→ **Task instructions**: Every line below that holds "Choose" must be copied.

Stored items

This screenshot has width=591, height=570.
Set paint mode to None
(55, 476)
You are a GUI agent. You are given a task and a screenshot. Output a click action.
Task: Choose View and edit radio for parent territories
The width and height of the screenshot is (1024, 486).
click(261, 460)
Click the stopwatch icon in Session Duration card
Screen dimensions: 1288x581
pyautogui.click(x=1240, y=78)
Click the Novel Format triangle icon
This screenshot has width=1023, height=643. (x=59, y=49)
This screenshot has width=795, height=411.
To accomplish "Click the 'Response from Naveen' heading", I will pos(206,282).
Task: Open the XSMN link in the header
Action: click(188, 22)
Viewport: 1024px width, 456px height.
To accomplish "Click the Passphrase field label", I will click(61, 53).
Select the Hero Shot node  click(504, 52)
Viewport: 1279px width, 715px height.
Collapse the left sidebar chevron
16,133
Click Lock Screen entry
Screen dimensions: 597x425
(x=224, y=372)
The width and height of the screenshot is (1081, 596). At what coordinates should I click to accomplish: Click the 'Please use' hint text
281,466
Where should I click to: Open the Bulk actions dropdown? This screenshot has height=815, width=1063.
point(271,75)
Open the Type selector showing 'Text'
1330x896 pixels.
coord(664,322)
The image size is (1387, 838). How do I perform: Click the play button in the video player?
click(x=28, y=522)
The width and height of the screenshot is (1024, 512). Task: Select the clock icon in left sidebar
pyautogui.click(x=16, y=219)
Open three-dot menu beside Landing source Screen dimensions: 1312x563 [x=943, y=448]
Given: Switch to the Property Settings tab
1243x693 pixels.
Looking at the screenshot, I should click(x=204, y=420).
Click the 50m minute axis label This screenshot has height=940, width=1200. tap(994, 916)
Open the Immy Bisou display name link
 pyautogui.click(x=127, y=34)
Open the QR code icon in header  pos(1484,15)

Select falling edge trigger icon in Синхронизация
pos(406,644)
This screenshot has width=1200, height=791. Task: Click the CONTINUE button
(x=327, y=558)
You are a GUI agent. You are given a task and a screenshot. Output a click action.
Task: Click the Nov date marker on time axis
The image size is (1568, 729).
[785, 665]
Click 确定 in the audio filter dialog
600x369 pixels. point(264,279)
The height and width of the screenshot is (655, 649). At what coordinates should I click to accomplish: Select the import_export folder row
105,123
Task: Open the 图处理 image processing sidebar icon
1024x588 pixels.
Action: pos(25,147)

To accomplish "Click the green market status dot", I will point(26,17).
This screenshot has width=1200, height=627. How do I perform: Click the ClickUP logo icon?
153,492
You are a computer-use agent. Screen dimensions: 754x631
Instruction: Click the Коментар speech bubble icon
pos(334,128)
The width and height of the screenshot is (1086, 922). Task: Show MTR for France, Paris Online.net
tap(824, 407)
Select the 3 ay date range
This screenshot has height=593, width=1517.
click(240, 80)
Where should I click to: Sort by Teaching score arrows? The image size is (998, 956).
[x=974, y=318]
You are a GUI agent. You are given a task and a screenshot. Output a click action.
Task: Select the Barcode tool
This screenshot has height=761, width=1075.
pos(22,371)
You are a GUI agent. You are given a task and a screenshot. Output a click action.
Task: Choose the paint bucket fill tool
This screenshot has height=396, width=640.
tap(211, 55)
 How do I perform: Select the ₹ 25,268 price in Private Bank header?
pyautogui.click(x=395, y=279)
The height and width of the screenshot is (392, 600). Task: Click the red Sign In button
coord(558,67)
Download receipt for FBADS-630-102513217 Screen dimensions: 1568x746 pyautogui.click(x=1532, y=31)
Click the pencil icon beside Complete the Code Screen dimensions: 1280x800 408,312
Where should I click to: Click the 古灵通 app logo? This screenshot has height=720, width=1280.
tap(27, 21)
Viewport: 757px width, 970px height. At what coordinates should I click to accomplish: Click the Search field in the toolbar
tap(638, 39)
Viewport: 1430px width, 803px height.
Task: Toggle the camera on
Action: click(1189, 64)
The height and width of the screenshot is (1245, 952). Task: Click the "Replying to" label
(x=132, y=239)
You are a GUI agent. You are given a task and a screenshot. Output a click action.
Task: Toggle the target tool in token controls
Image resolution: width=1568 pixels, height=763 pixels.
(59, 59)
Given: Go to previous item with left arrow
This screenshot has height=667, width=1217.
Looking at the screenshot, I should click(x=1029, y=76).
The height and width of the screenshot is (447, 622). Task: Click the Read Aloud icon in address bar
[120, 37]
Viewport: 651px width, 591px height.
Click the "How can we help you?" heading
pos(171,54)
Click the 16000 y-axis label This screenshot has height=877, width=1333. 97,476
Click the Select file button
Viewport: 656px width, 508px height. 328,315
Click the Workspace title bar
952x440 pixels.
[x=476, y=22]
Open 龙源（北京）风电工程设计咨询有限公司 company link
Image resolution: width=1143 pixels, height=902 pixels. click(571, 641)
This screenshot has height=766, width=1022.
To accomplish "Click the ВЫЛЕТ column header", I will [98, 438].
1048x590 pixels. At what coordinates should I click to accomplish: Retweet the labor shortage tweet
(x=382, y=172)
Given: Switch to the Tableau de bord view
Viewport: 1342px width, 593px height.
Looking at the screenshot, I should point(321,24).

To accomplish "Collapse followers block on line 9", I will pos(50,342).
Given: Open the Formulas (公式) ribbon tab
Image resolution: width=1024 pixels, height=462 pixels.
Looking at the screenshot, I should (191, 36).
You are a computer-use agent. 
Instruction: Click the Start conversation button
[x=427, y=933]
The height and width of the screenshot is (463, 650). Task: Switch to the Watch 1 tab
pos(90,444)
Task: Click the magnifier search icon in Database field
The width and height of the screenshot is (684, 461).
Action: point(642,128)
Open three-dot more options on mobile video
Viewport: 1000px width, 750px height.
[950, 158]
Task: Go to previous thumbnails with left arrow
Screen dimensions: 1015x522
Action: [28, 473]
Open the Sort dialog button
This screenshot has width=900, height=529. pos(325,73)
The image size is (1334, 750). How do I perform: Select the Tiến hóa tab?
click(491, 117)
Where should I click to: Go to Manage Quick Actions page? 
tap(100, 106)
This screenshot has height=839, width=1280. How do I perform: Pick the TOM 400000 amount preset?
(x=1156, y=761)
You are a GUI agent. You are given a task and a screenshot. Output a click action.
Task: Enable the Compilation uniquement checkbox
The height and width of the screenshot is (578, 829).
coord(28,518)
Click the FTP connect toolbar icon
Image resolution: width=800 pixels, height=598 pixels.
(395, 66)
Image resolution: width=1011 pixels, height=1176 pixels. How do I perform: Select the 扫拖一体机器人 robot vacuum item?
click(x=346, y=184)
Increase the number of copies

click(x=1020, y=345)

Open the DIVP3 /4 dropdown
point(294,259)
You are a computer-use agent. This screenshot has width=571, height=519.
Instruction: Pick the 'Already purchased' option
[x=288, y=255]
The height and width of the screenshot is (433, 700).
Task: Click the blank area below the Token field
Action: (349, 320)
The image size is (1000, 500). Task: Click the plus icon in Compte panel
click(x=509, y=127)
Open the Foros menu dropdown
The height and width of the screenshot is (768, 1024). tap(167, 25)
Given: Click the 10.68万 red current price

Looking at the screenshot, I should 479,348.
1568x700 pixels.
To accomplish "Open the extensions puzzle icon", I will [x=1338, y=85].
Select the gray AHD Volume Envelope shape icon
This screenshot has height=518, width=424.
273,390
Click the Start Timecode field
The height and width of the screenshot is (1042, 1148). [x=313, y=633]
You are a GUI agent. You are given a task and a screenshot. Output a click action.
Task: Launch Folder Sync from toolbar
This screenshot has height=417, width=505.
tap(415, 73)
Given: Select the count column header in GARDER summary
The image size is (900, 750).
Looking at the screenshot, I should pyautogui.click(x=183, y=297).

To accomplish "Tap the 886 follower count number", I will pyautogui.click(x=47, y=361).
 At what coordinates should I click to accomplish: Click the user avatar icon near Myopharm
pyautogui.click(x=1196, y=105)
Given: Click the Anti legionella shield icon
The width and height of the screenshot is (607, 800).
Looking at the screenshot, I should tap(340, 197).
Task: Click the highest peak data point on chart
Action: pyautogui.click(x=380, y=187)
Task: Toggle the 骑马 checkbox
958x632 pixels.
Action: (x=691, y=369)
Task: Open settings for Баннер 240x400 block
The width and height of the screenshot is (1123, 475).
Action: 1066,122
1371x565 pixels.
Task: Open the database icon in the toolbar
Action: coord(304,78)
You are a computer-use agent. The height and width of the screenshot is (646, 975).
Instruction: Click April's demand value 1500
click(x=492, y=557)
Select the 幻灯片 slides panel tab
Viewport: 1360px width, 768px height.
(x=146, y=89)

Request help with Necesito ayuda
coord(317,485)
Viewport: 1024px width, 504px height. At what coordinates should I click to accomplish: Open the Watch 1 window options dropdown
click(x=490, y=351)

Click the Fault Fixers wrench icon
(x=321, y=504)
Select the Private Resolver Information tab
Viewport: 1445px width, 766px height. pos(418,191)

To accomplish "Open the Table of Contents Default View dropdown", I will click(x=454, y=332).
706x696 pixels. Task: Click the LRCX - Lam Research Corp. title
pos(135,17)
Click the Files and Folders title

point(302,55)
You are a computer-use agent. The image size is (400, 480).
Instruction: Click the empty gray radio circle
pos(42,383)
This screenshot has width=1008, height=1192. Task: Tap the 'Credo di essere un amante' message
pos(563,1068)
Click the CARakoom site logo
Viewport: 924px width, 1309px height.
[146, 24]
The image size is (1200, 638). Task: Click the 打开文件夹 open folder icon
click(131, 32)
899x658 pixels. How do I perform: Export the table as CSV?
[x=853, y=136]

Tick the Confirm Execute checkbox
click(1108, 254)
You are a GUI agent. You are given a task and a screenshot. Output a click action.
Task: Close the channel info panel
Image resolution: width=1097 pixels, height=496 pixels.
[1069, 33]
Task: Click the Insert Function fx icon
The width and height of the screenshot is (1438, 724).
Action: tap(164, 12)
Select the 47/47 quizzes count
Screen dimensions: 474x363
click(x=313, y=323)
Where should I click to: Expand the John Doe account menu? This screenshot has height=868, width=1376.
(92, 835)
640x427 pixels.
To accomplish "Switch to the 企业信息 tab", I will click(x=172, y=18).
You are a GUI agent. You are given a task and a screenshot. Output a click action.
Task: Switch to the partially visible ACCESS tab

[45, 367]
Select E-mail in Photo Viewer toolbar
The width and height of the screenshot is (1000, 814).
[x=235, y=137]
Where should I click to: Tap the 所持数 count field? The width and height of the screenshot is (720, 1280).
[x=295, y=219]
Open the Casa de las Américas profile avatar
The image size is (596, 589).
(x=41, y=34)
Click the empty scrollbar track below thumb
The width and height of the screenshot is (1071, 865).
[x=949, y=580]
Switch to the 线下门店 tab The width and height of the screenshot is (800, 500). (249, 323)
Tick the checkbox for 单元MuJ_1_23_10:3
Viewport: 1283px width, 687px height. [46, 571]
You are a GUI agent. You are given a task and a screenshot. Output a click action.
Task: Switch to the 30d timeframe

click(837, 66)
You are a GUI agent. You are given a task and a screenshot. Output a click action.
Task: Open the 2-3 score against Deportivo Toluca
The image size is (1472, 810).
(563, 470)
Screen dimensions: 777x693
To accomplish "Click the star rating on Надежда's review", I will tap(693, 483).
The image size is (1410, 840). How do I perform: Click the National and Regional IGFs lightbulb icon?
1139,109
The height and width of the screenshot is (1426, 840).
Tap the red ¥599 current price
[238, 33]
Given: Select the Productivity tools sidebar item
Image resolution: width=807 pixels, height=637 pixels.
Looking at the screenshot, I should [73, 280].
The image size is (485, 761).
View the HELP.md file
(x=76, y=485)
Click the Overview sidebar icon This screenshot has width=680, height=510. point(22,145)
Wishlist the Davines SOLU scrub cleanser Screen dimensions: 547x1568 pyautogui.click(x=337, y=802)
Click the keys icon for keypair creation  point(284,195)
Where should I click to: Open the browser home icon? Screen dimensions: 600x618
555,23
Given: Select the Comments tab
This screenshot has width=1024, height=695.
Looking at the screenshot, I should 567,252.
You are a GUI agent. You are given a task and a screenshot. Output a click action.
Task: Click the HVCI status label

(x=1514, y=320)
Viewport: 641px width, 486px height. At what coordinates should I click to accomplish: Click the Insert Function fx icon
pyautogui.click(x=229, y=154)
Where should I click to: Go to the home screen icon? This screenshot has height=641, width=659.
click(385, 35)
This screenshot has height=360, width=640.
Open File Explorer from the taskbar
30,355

→ **Final answer**:
Task: Choose View and edit radio for parent territories
Task: Choose the paint bucket fill tool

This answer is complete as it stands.